PLO B On successful completion of the curriculum, students should be able to apply their legal knowledge and research skills to practical situations or theoretical challenges, and utilise their comparative understanding of the law and its political, social and cultural contexts to provide original and creative insights to legal problems.

PLO C On successful completion of the curriculum, students should be able to apply the knowledge, lawyering skills and legal reasoning to real and novel situations in life, with a view to resolving issues, problems and disputes within the legal parameters.

PLO D On successful completion of the curriculum, students should be able to demonstrate the ability to present effectively legal arguments in the professional context, as well as conveying and explaining the law effectively to lay clients and members of the larger community.

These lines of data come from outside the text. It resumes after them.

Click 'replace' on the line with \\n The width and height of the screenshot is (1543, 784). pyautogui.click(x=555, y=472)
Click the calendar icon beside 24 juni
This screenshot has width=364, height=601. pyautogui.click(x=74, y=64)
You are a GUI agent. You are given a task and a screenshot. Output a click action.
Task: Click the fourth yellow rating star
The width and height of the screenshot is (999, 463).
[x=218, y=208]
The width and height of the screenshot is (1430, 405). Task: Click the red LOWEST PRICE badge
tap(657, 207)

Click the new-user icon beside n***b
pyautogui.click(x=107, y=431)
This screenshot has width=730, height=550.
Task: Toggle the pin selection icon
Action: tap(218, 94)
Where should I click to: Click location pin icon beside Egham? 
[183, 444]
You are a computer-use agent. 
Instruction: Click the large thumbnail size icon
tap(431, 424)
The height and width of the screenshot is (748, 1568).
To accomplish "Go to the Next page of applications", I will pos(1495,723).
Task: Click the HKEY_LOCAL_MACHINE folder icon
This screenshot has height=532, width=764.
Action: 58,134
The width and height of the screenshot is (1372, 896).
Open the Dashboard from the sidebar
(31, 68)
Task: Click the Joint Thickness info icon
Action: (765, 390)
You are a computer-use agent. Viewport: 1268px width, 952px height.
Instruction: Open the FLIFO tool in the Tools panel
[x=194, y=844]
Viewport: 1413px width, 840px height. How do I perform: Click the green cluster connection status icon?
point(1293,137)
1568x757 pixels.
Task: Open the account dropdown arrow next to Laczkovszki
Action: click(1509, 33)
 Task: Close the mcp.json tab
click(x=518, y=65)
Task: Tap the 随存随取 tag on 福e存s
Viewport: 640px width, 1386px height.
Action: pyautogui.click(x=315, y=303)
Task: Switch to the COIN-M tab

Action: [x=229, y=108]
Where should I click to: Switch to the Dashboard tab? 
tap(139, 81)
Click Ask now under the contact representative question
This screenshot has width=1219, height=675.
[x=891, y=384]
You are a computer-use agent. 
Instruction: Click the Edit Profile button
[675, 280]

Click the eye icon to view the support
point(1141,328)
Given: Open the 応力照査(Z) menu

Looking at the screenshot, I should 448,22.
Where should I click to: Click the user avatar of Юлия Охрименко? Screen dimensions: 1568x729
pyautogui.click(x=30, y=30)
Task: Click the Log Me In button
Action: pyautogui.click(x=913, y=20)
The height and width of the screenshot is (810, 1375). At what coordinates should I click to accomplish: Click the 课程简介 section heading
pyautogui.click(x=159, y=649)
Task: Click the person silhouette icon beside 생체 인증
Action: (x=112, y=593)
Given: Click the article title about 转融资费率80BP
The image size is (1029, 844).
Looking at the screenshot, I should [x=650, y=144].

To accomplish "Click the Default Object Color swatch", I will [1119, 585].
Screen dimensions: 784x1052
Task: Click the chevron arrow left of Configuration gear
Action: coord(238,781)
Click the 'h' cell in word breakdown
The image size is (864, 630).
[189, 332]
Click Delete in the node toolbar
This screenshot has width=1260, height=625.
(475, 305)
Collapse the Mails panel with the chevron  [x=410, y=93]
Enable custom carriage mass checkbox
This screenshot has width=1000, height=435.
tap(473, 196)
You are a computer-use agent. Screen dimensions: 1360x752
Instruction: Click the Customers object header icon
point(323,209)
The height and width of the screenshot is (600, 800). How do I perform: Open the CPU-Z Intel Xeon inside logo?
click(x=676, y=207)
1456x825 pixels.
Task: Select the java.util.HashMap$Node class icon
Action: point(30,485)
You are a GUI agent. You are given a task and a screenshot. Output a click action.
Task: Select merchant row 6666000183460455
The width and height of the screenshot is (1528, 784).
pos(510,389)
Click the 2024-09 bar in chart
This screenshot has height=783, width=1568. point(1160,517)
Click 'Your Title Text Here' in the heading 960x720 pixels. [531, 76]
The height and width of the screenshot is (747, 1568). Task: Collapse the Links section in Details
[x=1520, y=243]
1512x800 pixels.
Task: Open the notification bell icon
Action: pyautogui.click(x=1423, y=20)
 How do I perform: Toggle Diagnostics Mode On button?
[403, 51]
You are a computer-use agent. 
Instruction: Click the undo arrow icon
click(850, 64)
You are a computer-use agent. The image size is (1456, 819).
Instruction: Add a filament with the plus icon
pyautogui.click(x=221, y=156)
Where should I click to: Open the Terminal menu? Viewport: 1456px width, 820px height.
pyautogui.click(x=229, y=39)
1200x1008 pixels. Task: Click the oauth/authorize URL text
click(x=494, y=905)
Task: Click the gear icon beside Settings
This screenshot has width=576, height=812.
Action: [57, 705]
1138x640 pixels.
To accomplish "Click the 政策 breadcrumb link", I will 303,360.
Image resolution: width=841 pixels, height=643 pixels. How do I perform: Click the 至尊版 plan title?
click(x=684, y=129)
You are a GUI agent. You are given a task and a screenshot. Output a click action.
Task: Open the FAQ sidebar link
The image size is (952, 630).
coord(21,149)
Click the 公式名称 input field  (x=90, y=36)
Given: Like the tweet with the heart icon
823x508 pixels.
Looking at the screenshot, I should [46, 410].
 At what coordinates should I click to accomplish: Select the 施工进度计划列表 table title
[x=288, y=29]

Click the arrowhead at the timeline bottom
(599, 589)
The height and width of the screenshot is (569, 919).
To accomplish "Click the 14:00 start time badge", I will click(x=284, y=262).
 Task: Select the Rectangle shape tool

PLO E On successful completion of the curriculum, students should be able to appreciate the underlying moral values of the law and ethics in the profession and the legal system in the broad social, economic, political and cultural contexts: justice, the Rule of Law, and protection of rights and liberties which form the fabrics of a civilised society, and the importance of upholding these values by the legal community.

PLO F On successful completion of the curriculum, students should be able to develop a strong awareness of social issues and conditions, and utilise analytical abilities and rhetorical advocacy to provide leadership for the betterment of the human community.

2.3 Programme Learning Outcomes to be achieved in this course

PLO A PLO B PLO C PLO D PLO E PLO F
CLO 1  ✓  ✓
CLO 2  ✓  ✓  ✓
CLO 2  ✓  ✓  ✓
CLO 4  ✓  ✓  ✓
CLO 5  ✓  ✓  ✓

3.1 Assessment Summary

Assessment task Due date Weighting Feedback method* Course learning outcomes
Class participation (including reflection papers) TBC 30% 1 1, 2, 3, 4, 5
Take home exam TBC 70% 1 1, 2, 3, 4, 5
*Feedback method (to be determined by course teacher)
1 A general course report to be disseminated through Moodle
2 Individual feedback to be disseminated by email / through Moodle
3 Individual review meeting upon appointment
4 Group review meeting
5 In-class verbal feedback

3.2 Assessment Detail

To be advised by course convenor(s).

3.3 Grading Criteria

Please refer to the following link: http://www.law.hku.hk/course/grading-criteria/

4.1 Learning Activity Plan

Seminar: 3 hours / week for 12 teaching weeks
Private study time: 9.5 hours / week for 12 teaching weeks

Remarks: the normative student study load per credit unit is 25 ± 5 hours (ie. 150 ± 30 hours for a 6-credit course), which includes all learning activities and experiences within and outside of classroom, and any assessment task and examinations and associated preparations.

4.2 Details of Learning Activities

To be advised by course convenor(s).

5.1 Resources

Reading materials: Reading materials are posted on Moodle
Core reading list: TBA
Recommended reading list: TBA

5.2 Links

Please refer to the following link: http://www.law.hku.hk/course/learning-resources/


By the publication of the course profile online, the Faculty deems the student as having been notified of the course requirements.